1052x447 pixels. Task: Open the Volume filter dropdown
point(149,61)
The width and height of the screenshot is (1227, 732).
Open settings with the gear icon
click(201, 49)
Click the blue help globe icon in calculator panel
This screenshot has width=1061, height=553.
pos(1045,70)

(Directions) Identify each line of the entries above that contains the string "screenshot", and copy those lines unchanged.

(The result)
The width and height of the screenshot is (1227, 732).
This screenshot has width=1061, height=553.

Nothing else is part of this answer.